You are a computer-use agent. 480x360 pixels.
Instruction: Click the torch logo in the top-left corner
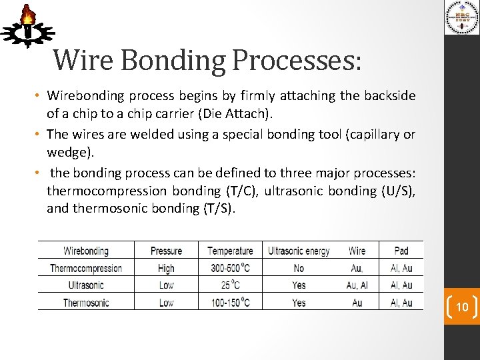click(x=27, y=25)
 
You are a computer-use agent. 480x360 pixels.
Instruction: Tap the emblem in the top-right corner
click(x=462, y=17)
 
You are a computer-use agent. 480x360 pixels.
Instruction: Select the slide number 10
click(x=461, y=307)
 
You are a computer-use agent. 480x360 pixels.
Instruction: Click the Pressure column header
click(x=166, y=251)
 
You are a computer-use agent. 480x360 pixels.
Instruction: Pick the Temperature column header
click(x=230, y=251)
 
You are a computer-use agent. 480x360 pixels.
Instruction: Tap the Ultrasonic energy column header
click(x=299, y=251)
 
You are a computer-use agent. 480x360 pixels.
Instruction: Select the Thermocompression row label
click(x=86, y=268)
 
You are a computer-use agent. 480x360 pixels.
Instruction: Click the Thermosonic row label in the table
click(x=86, y=303)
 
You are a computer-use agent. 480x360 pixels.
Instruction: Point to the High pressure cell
click(x=166, y=268)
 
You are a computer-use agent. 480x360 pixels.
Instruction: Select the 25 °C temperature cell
click(x=230, y=285)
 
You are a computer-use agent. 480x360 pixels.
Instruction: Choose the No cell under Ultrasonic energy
click(x=299, y=268)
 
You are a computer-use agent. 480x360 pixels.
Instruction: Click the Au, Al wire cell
click(x=357, y=285)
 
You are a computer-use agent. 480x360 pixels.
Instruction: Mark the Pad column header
click(x=401, y=251)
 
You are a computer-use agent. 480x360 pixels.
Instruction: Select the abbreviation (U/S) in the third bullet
click(x=399, y=191)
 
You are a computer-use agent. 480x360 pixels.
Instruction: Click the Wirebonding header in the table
click(x=86, y=251)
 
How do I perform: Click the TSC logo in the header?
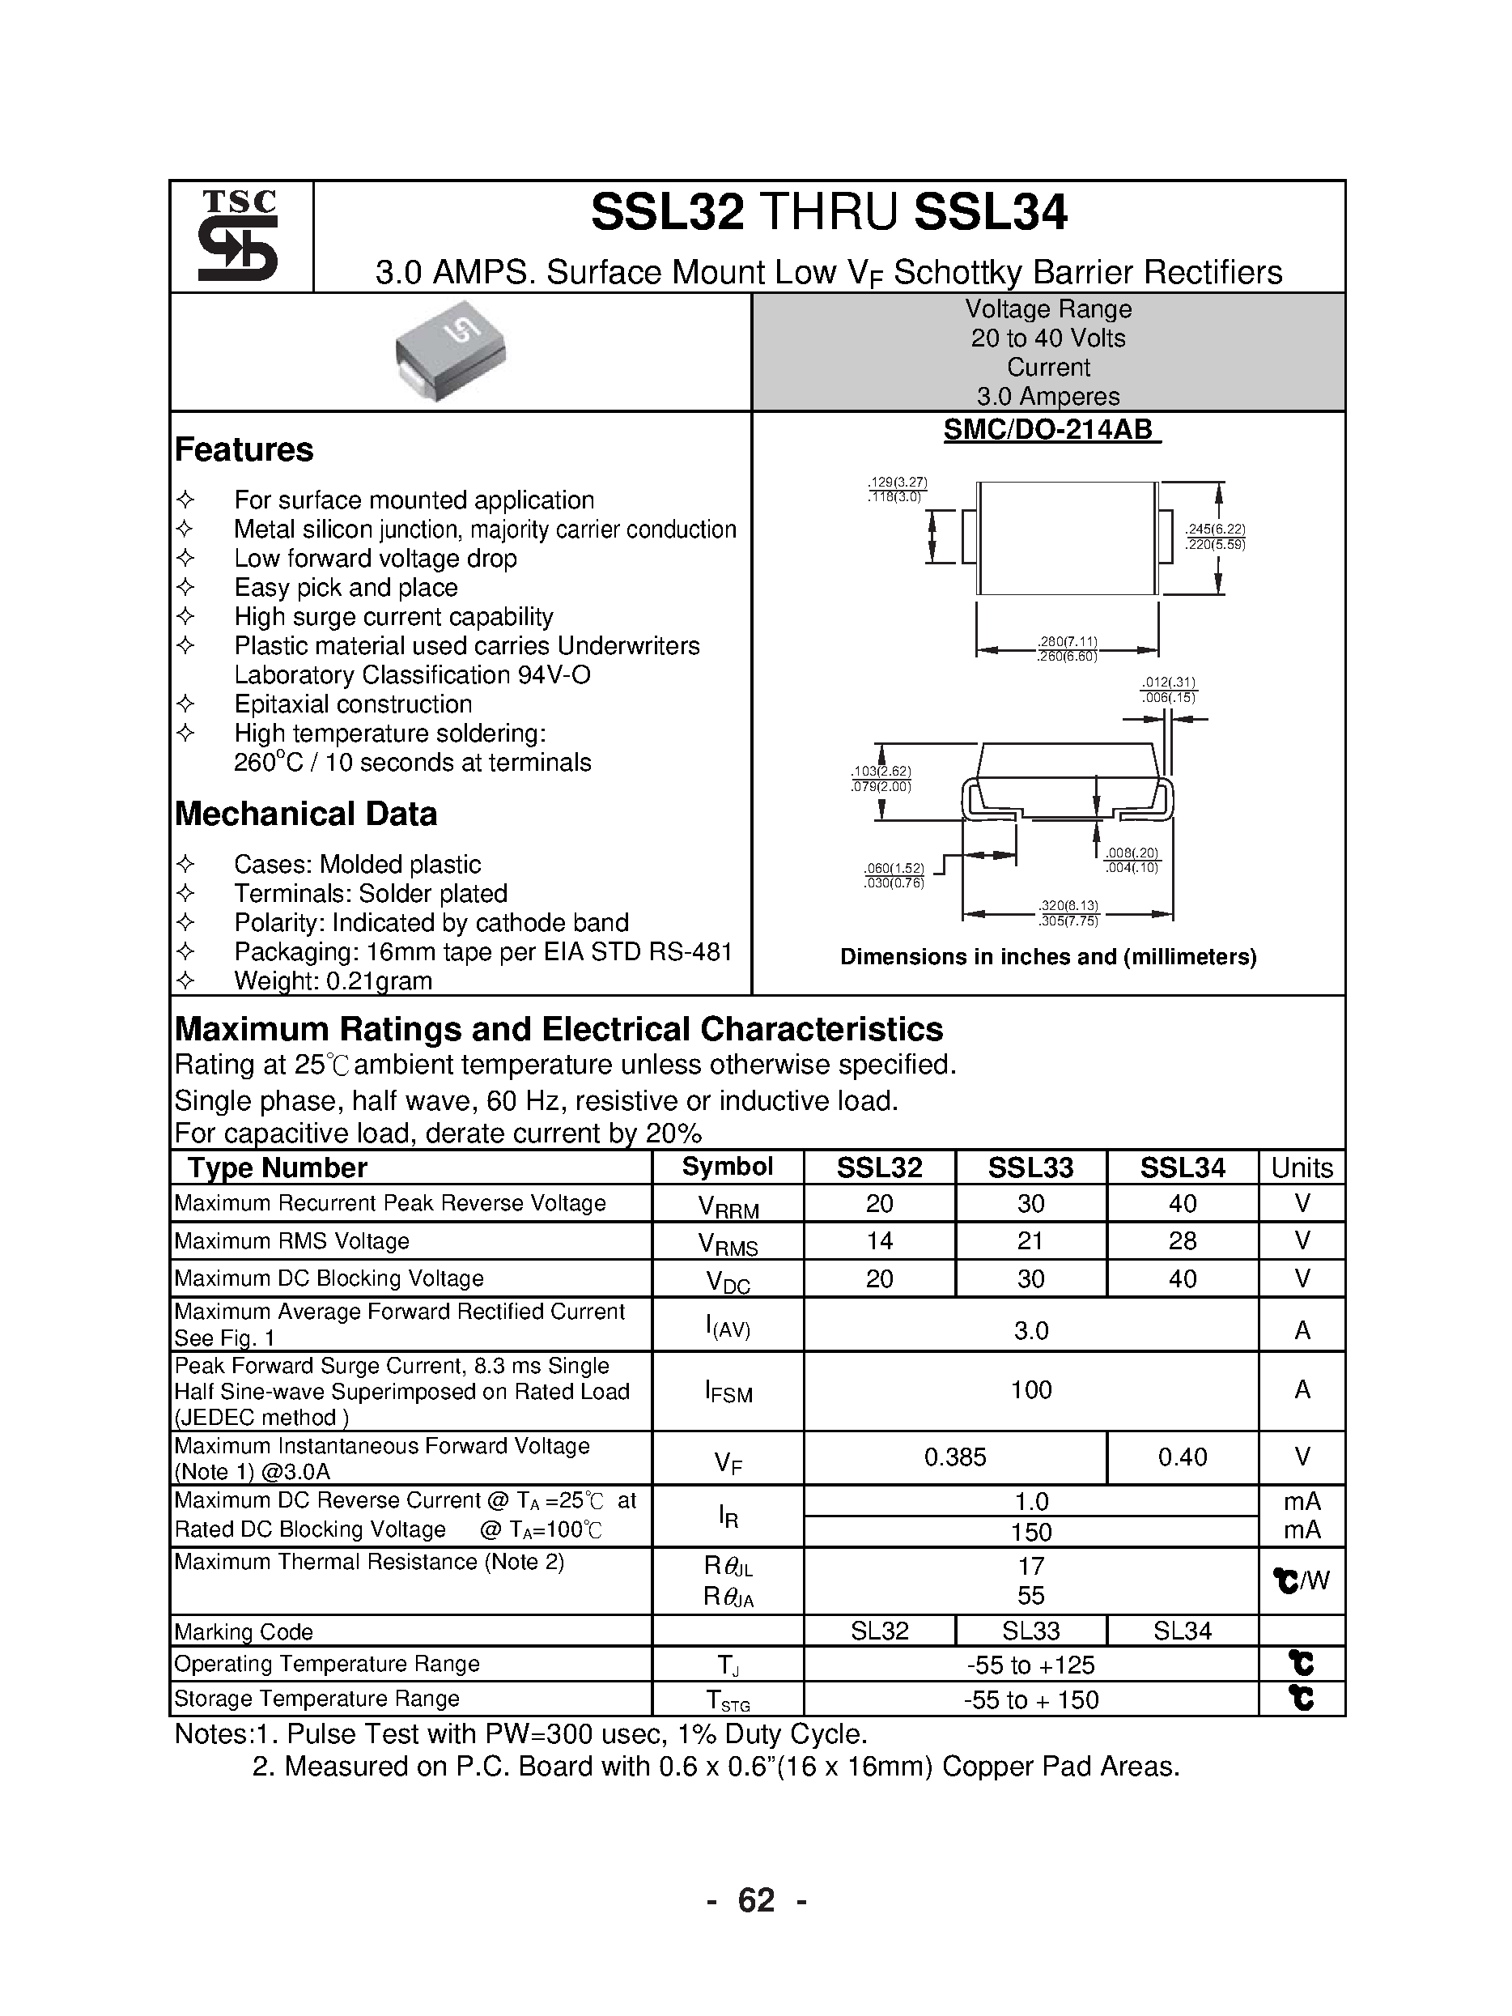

Requirement: Return every line from the records above that contains the word "Select". Case matters.

Result for this task:
Instruction: Select the slide number 10
Instruction: Select the Thermocompression row label
Instruction: Select the 25 °C temperature cell
Instruction: Select the abbreviation (U/S) in the third bullet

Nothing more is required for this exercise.